# Sears Wheel Weights



## davbell22602 (Jan 10, 2013)

917.275031 GT3000
23x10.50x12 rear wheels

Anybody know where to get wheels weights for at? Do I really need them? Sears site has weights but no wheel sizes for them?


----------



## micah68kj (Oct 8, 2011)

I believe most of them are universal. At least they used to be. Might want to give Sears a call.


----------



## davbell22602 (Jan 10, 2013)

micah68kj said:


> I believe most of them are universal. At least they used to be. Might want to give Sears a call.


Sears doesnt know either.


----------



## detdrbuzzard (Jan 20, 2012)

get the model number of your tractor and go on the sears parts website and see if its listed in the parts search for your teactor, should give you the info you need


----------



## davbell22602 (Jan 10, 2013)

detdrbuzzard said:


> get the model number of your tractor and go on the sears parts website and see if its listed in the parts search for your teactor, should give you the info you need


Nope. Only thing listed besides mower parts is the brush/bumper guard.


----------



## micah68kj (Oct 8, 2011)

You've got a pretty standard wheel size. If it has 4 holes in it just about any GT wheel weight will fit. If you put a plow or snowblower on the front I guarantee dang tee you'll want weights on it. Heck, if you aren't sure if they'll fit find a neighbor or small engine repair shop and ask. I'm saying you'll have no troubles with the "standard" garden tractor wheel weights. I had an old Sears Gt from the early 70's and bought a set of the newer style plastic covered 75# each. weights and they bolted right on.


----------



## davbell22602 (Jan 10, 2013)

The holes 8.75in apart when top and bottom holes from center to center of each hole. This is a 12in rim.


----------



## micah68kj (Oct 8, 2011)

Those are standard wheels. Weights are pretty much universal. Get them any size from 25# up to 75#. Maybe even heavier but those are the heaviest I've used. JD will fit Wheel Horse will fit Sears will fit Case will fit JD etc...


----------



## puppycat (Oct 30, 2014)

davbell22602 said:


> 917.275031 GT3000
> 23x10.50x12 rear wheels
> 
> Anybody know where to get wheels weights for at? Do I really need them? Sears site has weights but no wheel sizes for them?

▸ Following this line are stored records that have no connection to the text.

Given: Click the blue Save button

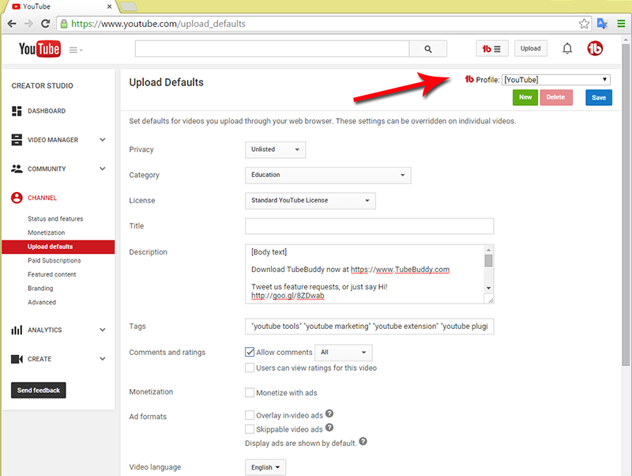Looking at the screenshot, I should click(598, 97).
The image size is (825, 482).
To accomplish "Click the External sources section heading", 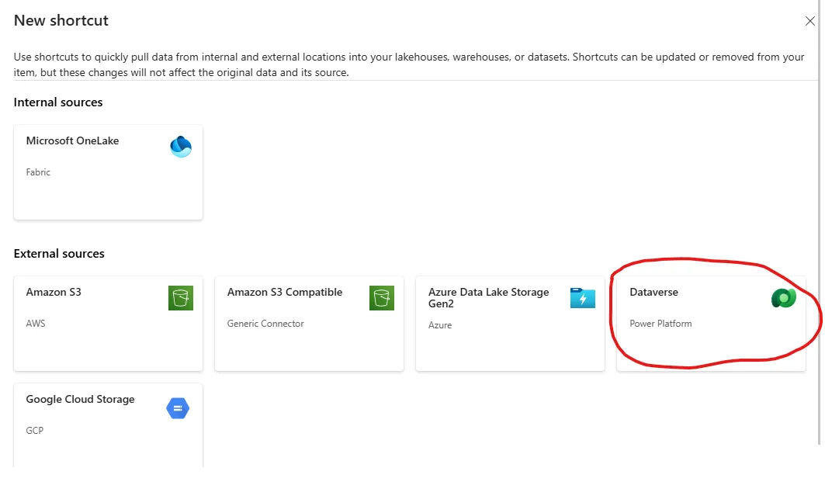I will click(59, 254).
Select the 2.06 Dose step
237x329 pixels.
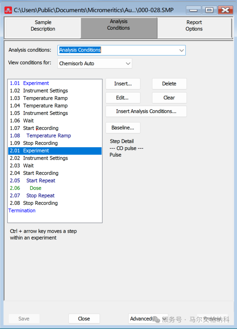[x=35, y=188]
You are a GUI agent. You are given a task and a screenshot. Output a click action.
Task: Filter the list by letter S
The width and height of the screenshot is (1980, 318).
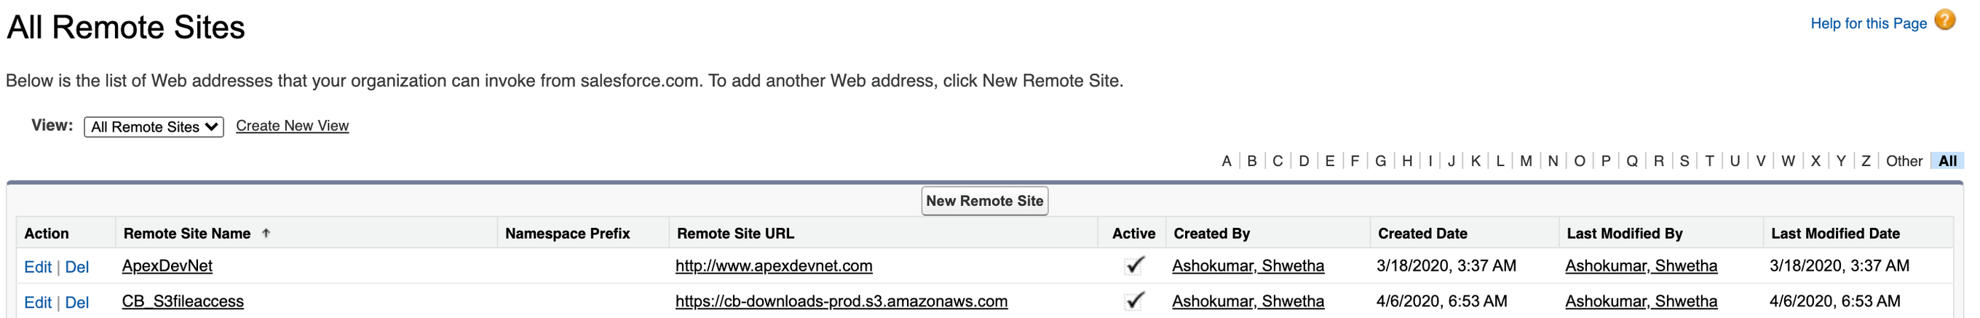(x=1684, y=161)
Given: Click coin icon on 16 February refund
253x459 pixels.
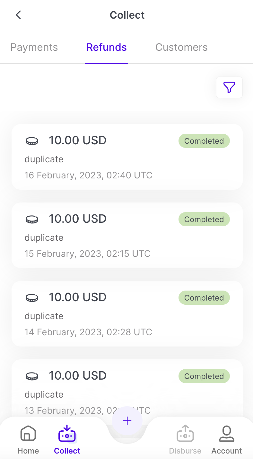Looking at the screenshot, I should pyautogui.click(x=32, y=141).
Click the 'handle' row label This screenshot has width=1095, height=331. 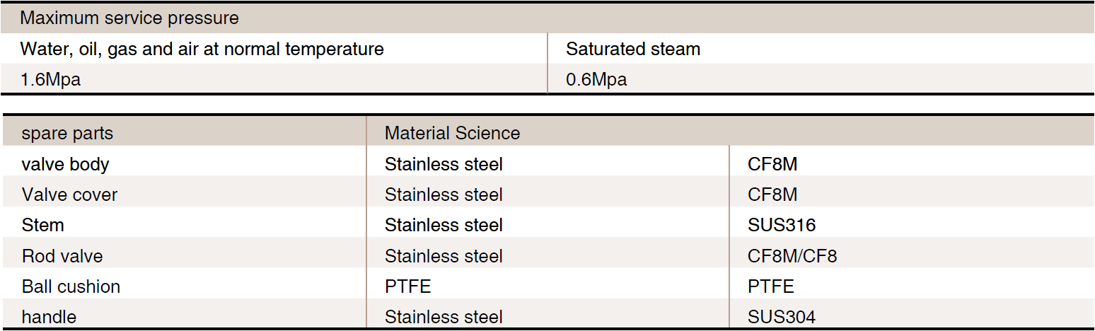point(50,316)
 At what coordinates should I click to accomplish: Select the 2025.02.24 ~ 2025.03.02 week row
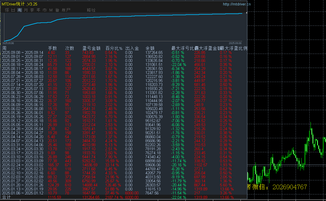coord(22,165)
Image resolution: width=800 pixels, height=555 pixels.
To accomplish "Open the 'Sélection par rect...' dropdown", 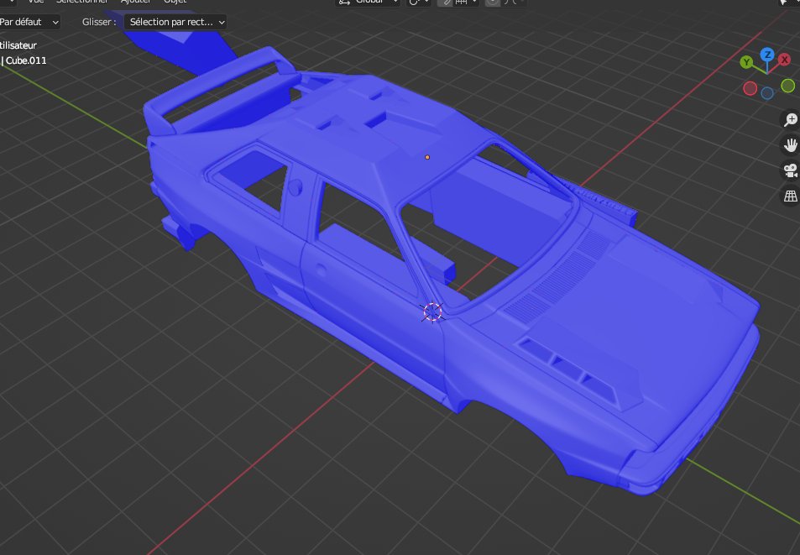I will [176, 21].
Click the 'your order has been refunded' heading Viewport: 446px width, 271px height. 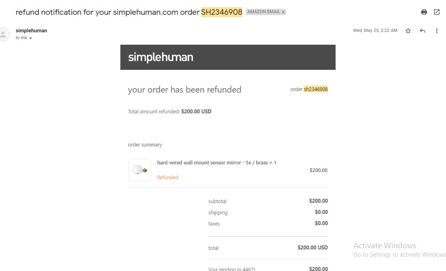point(184,89)
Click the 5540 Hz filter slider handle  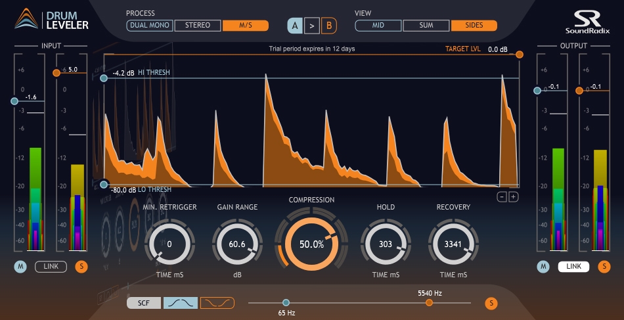[429, 303]
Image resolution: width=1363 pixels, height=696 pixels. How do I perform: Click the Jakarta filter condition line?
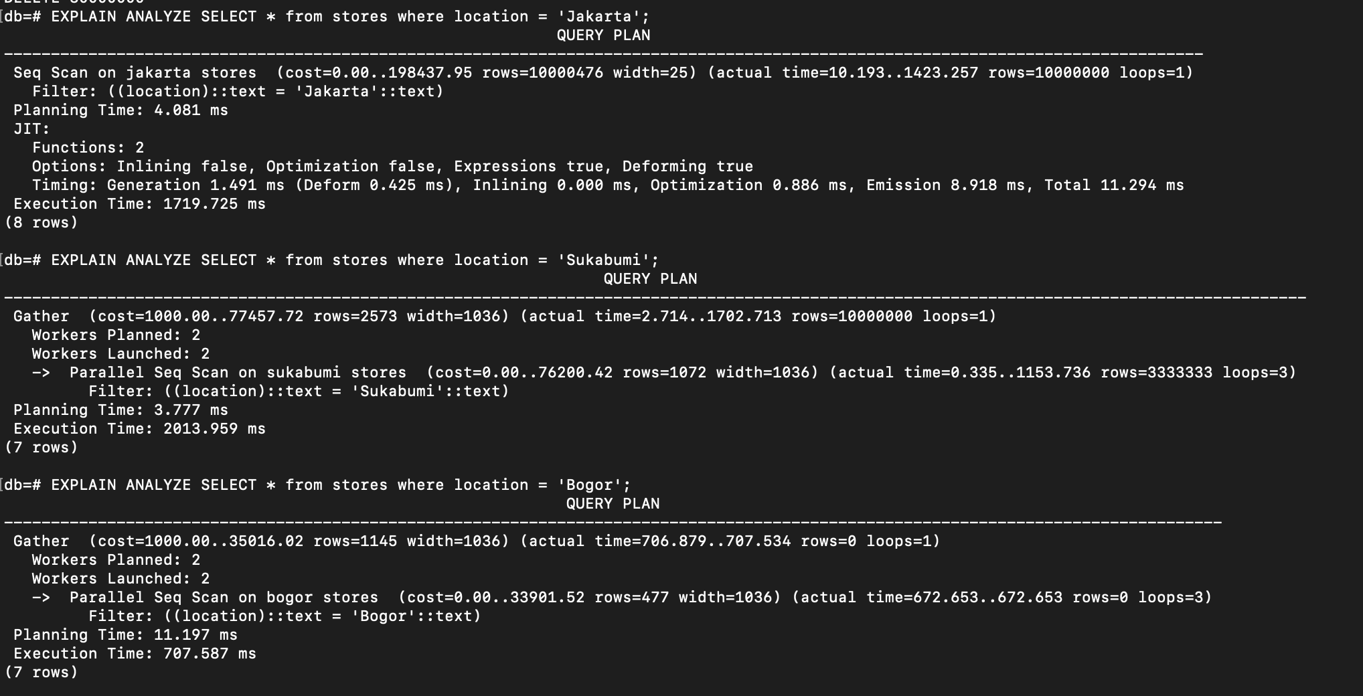coord(238,92)
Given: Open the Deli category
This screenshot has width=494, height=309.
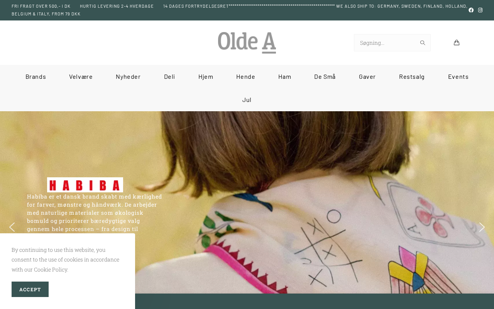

You can find wheel weights on craigslist, ebay, sears, etc. Just ask for weights for 12" rims. You can order them online from sears and other stores. Sears has 50lb plastic covered weights that come with the bolts and all.


----------



## micah68kj (Oct 8, 2011)

puppycat said:


> You can find wheel weights on craigslist, ebay, sears, etc. Just ask for weights for 12" rims. You can order them online from sears and other stores. Sears has 50lb plastic covered weights that come with the bolts and all.


Did you read the date of his origimal post? I had a set for sale. I live really close to him. He opted to buy new ones.


----------



## puppycat (Oct 30, 2014)

micah68kj said:


> Did you read the date of his origimal post? I had a set for sale. I live really close to him. He opted to buy new ones.


Dang, I should have looked before I spoke. He should have took you up on it. Well thats his lose.


----------



## micah68kj (Oct 8, 2011)

puppycat said:


> Dang, I should have looked before I spoke. He should have took you up on it. Well thats his lose.


You're not the first one and you certainly won't be the last. I happened to see the thread title and I really thought he was back on here for so me more weights.


----------